SALETE >> Ana Raja


Projetar linhas no papel é um ato estrondoso de liberdade, é um caminho com esquinas surpreendentes - nas suas curvas tortuosas, e desinteressadas - em eventos grandiosos. Então, se faz necessário o impulso, o estampido sem ritmo nem rima. Há de se ter uma imaginação astuta ou algo que o valha. 

Cada um tem o seu modo, resulta das mais variadas receitas, e assim vamos enfeitando ruas, becos, trilhas, lares assombrados, calçadas com os mais belos adereços. 

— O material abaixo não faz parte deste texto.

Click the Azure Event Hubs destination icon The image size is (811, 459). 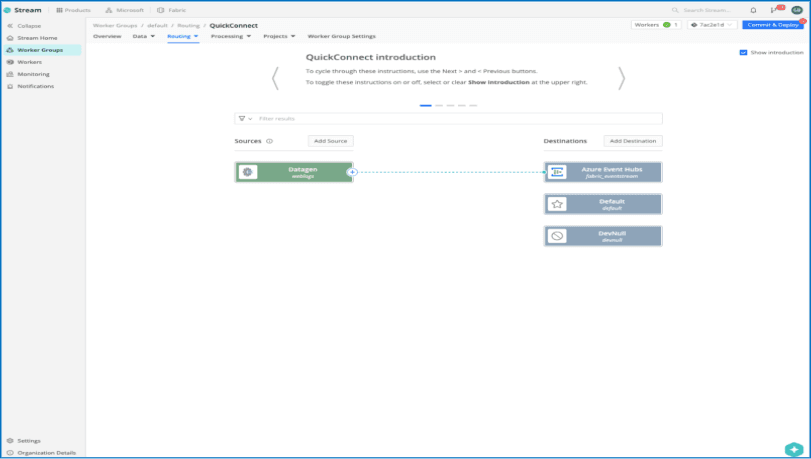click(558, 172)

Ainda estou aturdida com o carnaval. 

Estou presa às letras do meu computador. Passo horas criando algo capaz de me conquistar, às vezes, anos debruçada em uma prosa, sem noção de como terminará, ou que nasceu pelo fim. 

Penso que os escritores criam para saciar o inconsciente, apesar de não fazerem ideia de como essa história chegará ao leitor. Imagine um ator no palco, ao interpretar o personagem, de cara temos outro alguém, mas a cada fala, gestos, é possível enxergar a sua voz. 

O escritor é um ator.

Esse texto está se tornando uma viagem. O tema é uma experiência ocorrida na revisão do meu livro. Voltemos para ele.

Troquei o nome de uma personagem, mas precisava confirmar se a troca tinha sido feita em todo documento. Escolhi a função pesquisar do Word e digitei o novo nome: Salete. O programa o mapeou por todo o livro. Ao conferir o resultado, achei engraçado. Não imaginava que a personagem tinha feito coisas pra caramba. Para vocês terem uma ideia, vou colocar aqui algumas passagens da pesquisa.


“Salete manipulou...”

“Salete acompanhava as novidades...”

“Salete levou as cinzas...” 

“Salete se sentia sonolenta...”

“Salete quis saber...”

“Salete assumiu...”

“Salete sucumbiu...”

“Salete entregou...”

“Salete e eu...”

“Salete tirou a bolsa...”

“Salete brincou um pouco...”

“Salete amou...”


Algum de vocês já fez isso com próprio texto?  É divertido. Esse recorte mostra os caminhos sinuosos percorridos pela personagem até o fim da história. 

A vida de Salete se desenhou em poesia.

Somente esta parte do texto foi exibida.